When PodSecurityPolicy is removed but namespaces aren't labelled for Pod Security Admission, Kubernetes falls back to the privileged profile cluster-wide. New namespaces created by CI pipelines or Helm inherit no restriction at all, and admission logs show clean passes because privileged pods are permitted by design.

At a glance

Unsafe setting
Namespaces left without pod-security.kubernetes.io labels after PodSecurityPolicy removal.
Failure trigger
A namespace created without an enforce label admits a pod requesting privileged mode, hostPID, or a hostPath mount.
Blast radius
Unlabelled namespaces default to the privileged profile, permitting container escape and lateral movement with no admission denial logged.
Recommended control
Set a cluster-wide restricted default via AdmissionConfiguration and enforce label presence on namespace creation with a validating policy.

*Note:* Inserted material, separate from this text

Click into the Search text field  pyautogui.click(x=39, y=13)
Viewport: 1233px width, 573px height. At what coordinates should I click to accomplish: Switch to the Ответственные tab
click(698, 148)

Fix commands and configuration

--admission-control-config-file
PodSecurityConfiguration
defaults.enforce: restricted

The Trap

Decommissioning PodSecurityPolicy at the 1.25 removal deadline and adopting the built-in PodSecurity admission (PSA) controller without labelling every namespace explicitly. Teams treat PSA migration as complete once a handful of audited namespaces carry the pod-security.kubernetes.io/enforce label, leaving everything else to whatever the cluster falls back to.

The Default State

Any namespace without pod-security.kubernetes.io/enforce, audit, or warn labels is evaluated against the compiled-in default, which is privileged for all three modes unless overridden via an AdmissionConfiguration file. PSP enforced a deny-by-default posture; PSA enforces nothing unless a label says otherwise. Migration scripts typically label production namespaces flagged during a PSP audit and stop there. CI-generated ephemeral namespaces, new team namespaces, and anything created after the migration window inherit no restriction whatsoever.

The Blast Radius

A branch-deploy pipeline creates a namespace via Helm without the enforce label. A pod manifest requests privileged: true, hostPID: true, and a hostPath mount of /var/lib/kubelet/pods. PSA admits it silently — the privileged profile permits all of this, so no audit annotation, no warning event, nothing for SIEM rules keyed on admission denials to catch. From that pod the attacker reads service account tokens mounted for every other pod scheduled on the node, escapes via the host mount namespace, and pivots to any node sharing the same worker pool image, since NetworkPolicy objects were never reinstated either. Security teams report PSA as “deployed” based on label coverage in the handful of namespaces they checked, while the actual enforcement surface across the cluster is unchanged from having no policy engine at all.

The Lead Mechanic Fix

Set a cluster-wide default via the kube-apiserver --admission-control-config-file pointing to a PodSecurityConfiguration with defaults.enforce: restricted and explicit exemptions.namespaces for kube-system, kube-node-lease, and kube-public only. Backfill existing namespaces with kubectl label ns --all pod-security.kubernetes.io/enforce=baseline pod-security.kubernetes.io/enforce-version=v1.29 --overwrite, pinning the version to stop silent policy drift on cluster upgrades. Then block the gap permanently with a Kyverno ClusterPolicy or ValidatingAdmissionPolicy that rejects namespace creation lacking the enforce label, so no namespace can exist in the unlabelled privileged state again.